What is needed =
Please produce an exact transcription of the lines from the one containing "1088x785 pixels." through the last line of the entries, leaving out every picture.

Dataset excerpts =

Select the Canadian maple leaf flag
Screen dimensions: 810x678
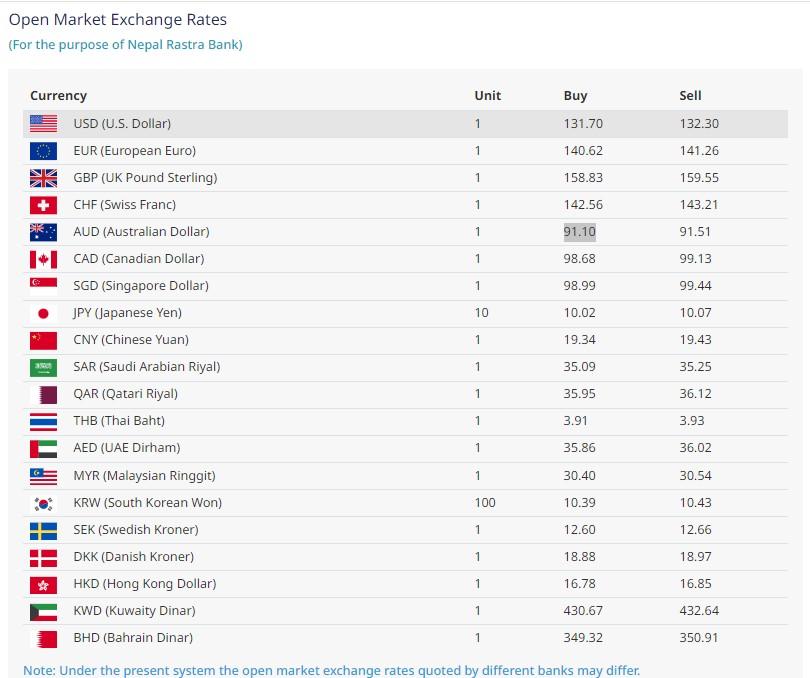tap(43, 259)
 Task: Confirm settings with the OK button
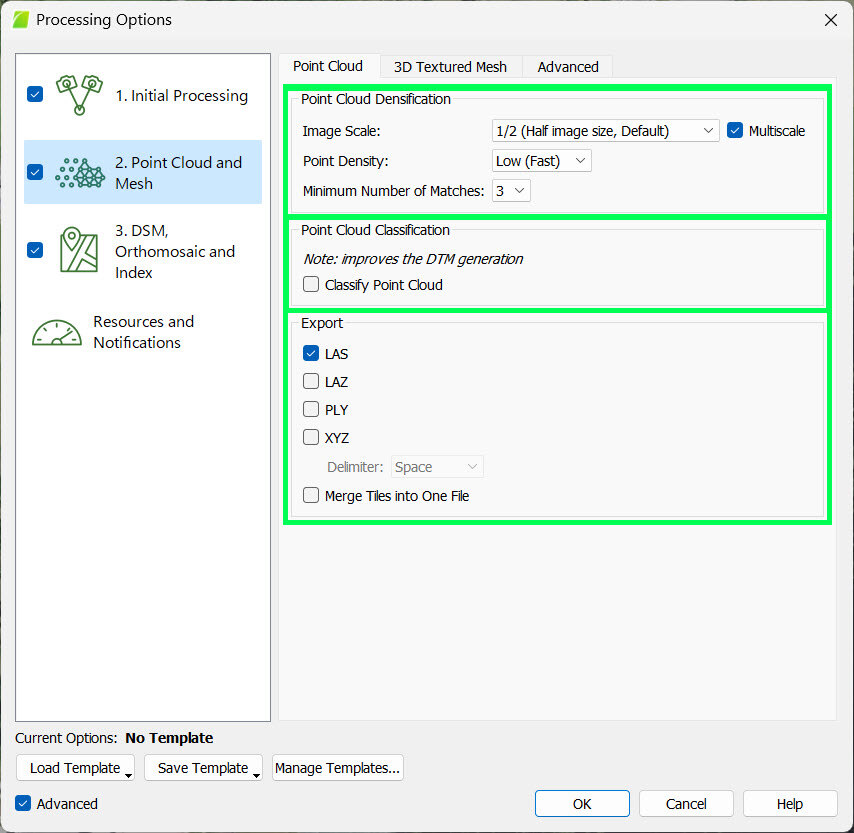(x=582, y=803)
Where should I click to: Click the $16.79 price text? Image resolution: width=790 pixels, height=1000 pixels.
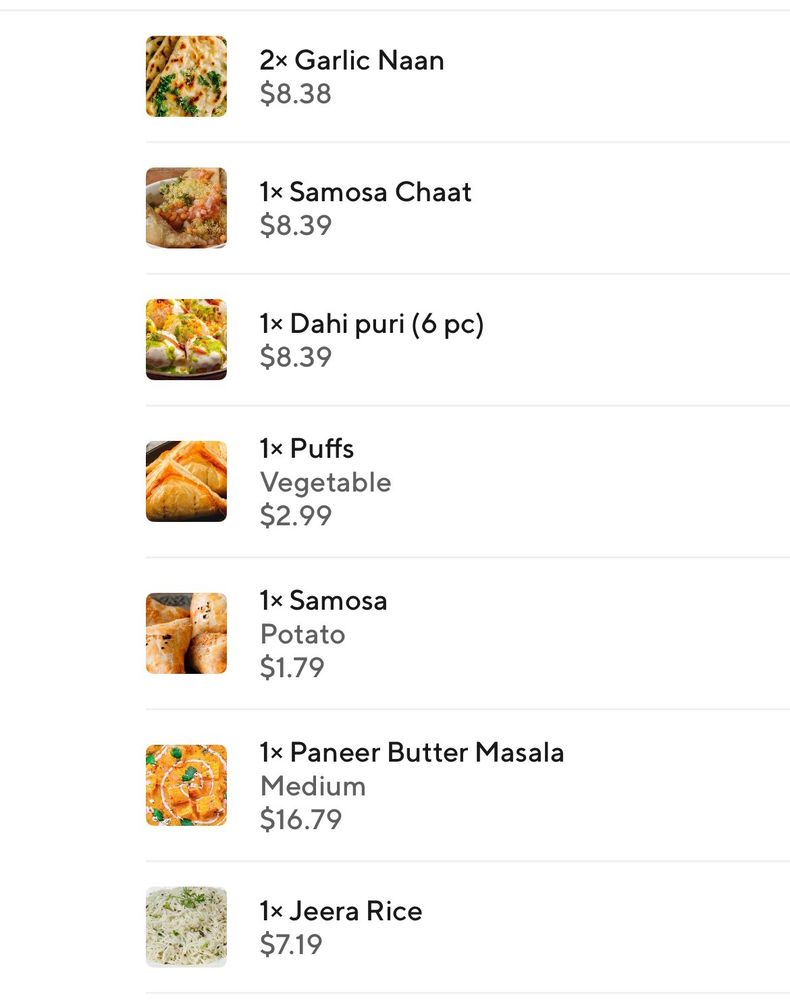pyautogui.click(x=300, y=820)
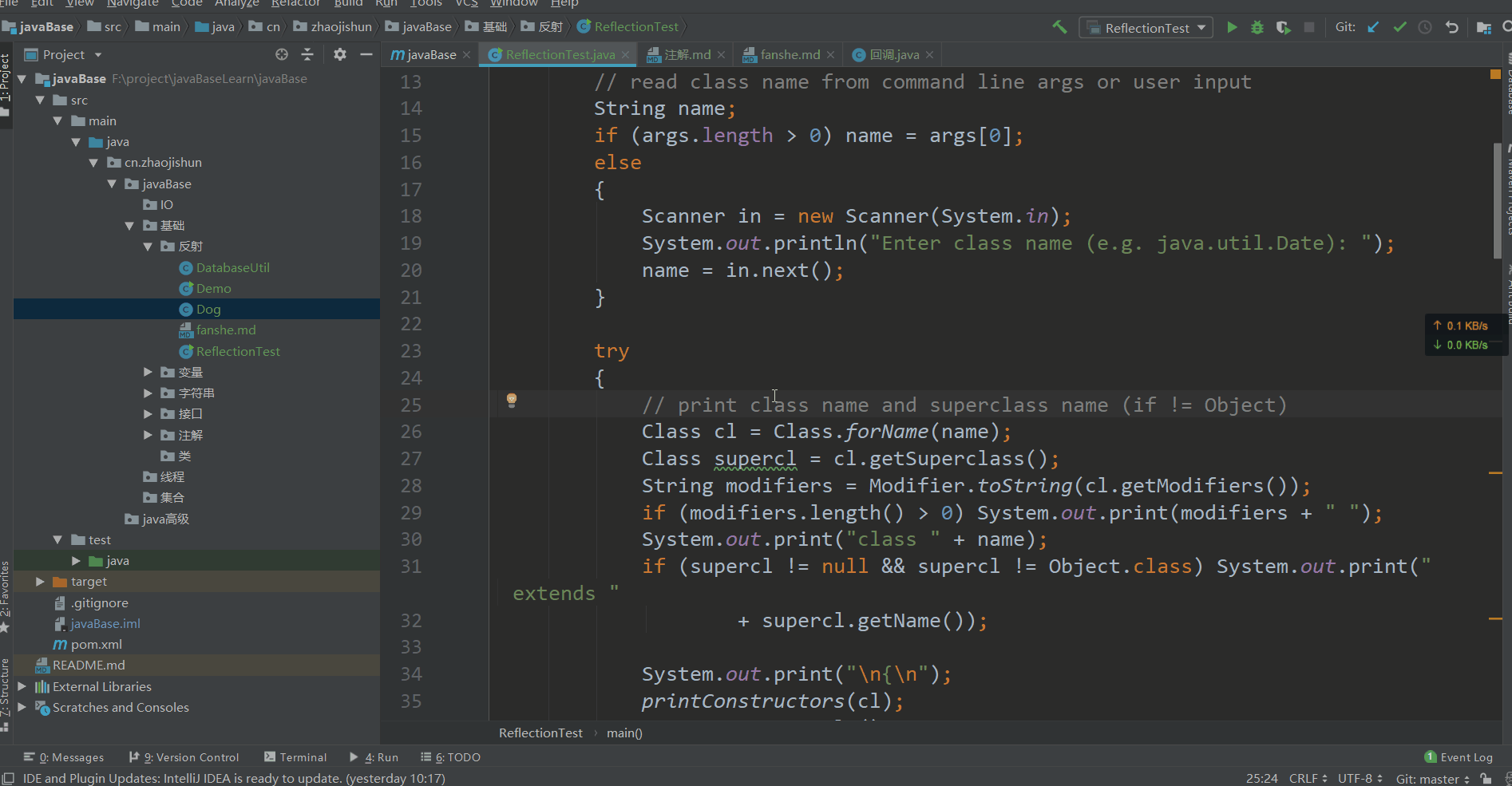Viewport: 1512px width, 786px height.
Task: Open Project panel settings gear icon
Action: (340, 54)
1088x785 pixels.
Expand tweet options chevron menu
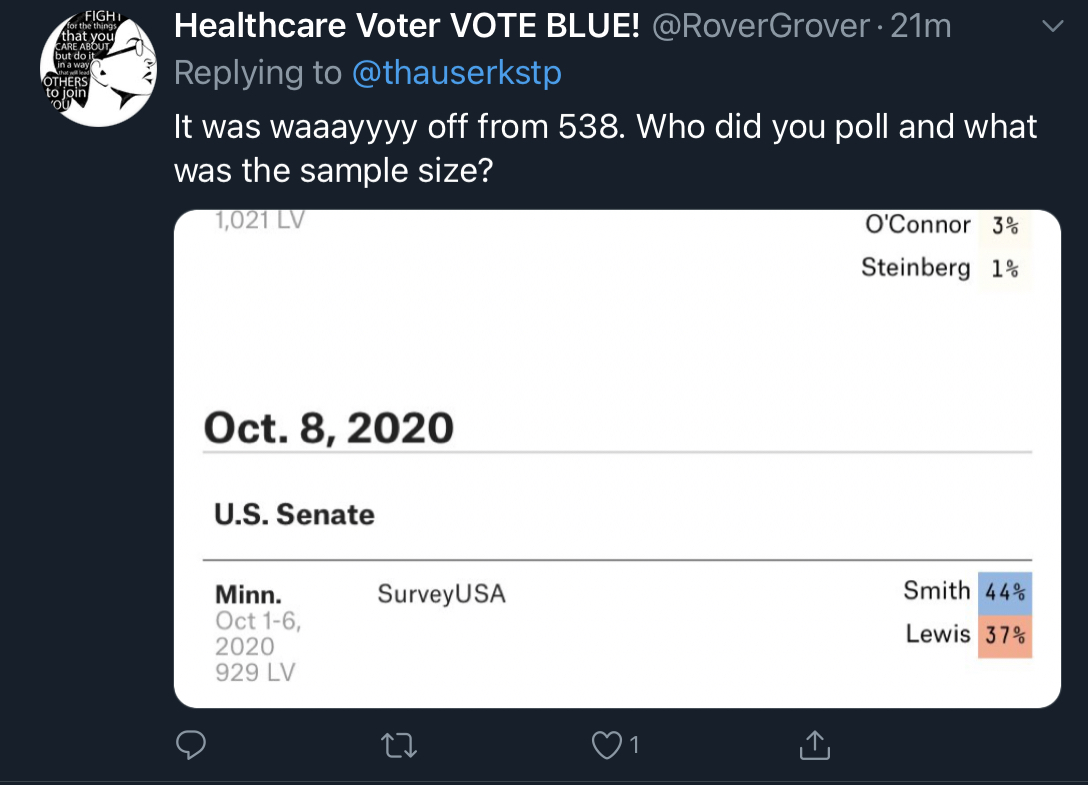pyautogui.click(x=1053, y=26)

Reply =
1088x785 pixels.
Expand tweet options chevron menu
pyautogui.click(x=1053, y=26)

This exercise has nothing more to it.